My boyfriend of three years and I recently broke up. I'm young (but an adult) and I keep hearing, "There are other fish in the sea," but I can't seem to get over him. He was my first love and I hoped my only love. We had such great chemistry and we balanced each other out.

He has depression and goes through these funks. He refuses to go to the doctor to get help. His depression is the reason we broke up.

I miss him and I want to help him. We talk every couple of weeks, but he does not want to get back together because he needs to focus on himself. I think about him 24/7 and worry about him constantly. What do I need to do to stop thinking and worrying about him? I'm in school, work full time, and have great friends and family. What else do I need?

-- Heartbroken


Time and perspective, to start. Your breakup is recent, and recent breakups are painful, distracting and confounding almost as a rule, for first loves and all the subsequent ones that matter. It might also help to know that first loves may have cornered the poetry market, but they don't own significance.

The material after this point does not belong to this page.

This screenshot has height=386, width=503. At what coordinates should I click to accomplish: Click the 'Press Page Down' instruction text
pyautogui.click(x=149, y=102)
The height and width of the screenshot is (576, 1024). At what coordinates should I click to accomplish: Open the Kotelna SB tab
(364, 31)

It sounds as if you could also use a more realistic view of what you can and can't do to "help" someone troubled. Obviously, people have profound effects on each other, and a person like you can captivate, inspire, motivate, entertain, etc., someone like your boyfriend. (To etc., or not to etc., that is the question. ...)

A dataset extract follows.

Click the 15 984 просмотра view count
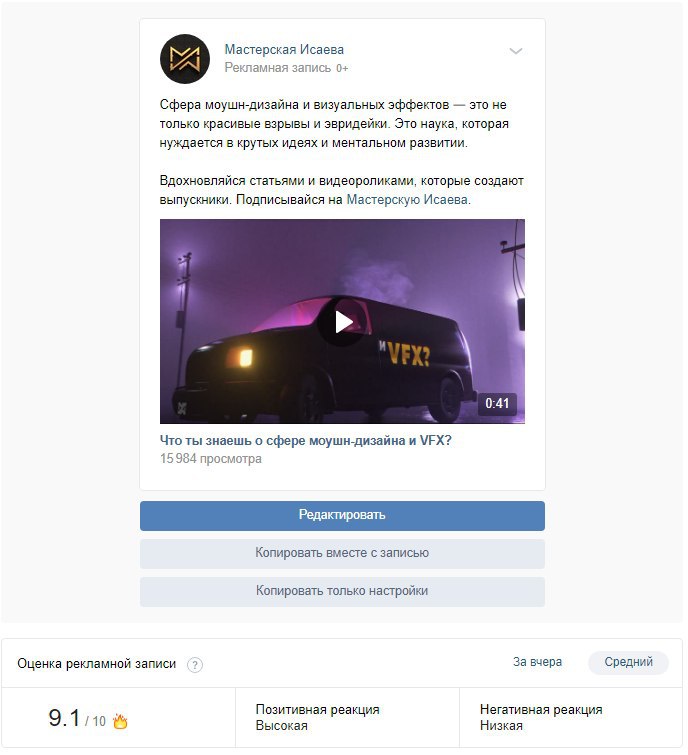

But you've been with him three years, and his answer to his depression is to refuse to deal with it: Please absorb this education in the limits of how much one person can do for another. And the limits of your "chemistry." And where this "only love" was really headed.

Un-dealt-with depression is part of his package deal, and it's going to remain so unless and until he's ready to change that.

Your grief will have to run its course, but you can help it along by realizing you accomplished all you could. He's focusing on himself; let him, please, and consider doing the same. Hold your imagined future, then, release.

Dear Carolyn:

If you were severely screwed by someone with no way of making the situation "fair," and all you have is anger for life being unfair, how do you deal with that? Moving on makes me feel the situation went unresolved; however, there really is no way to resolve it, except ending up in jail for revenge.

-- Maryland


The situation will stay unresolved -- and that is a resolution. Please do yourself the monumental favor of accepting that, and stop trying to extract fairness from a world that never claimed to be -- or had a history of being -- fair.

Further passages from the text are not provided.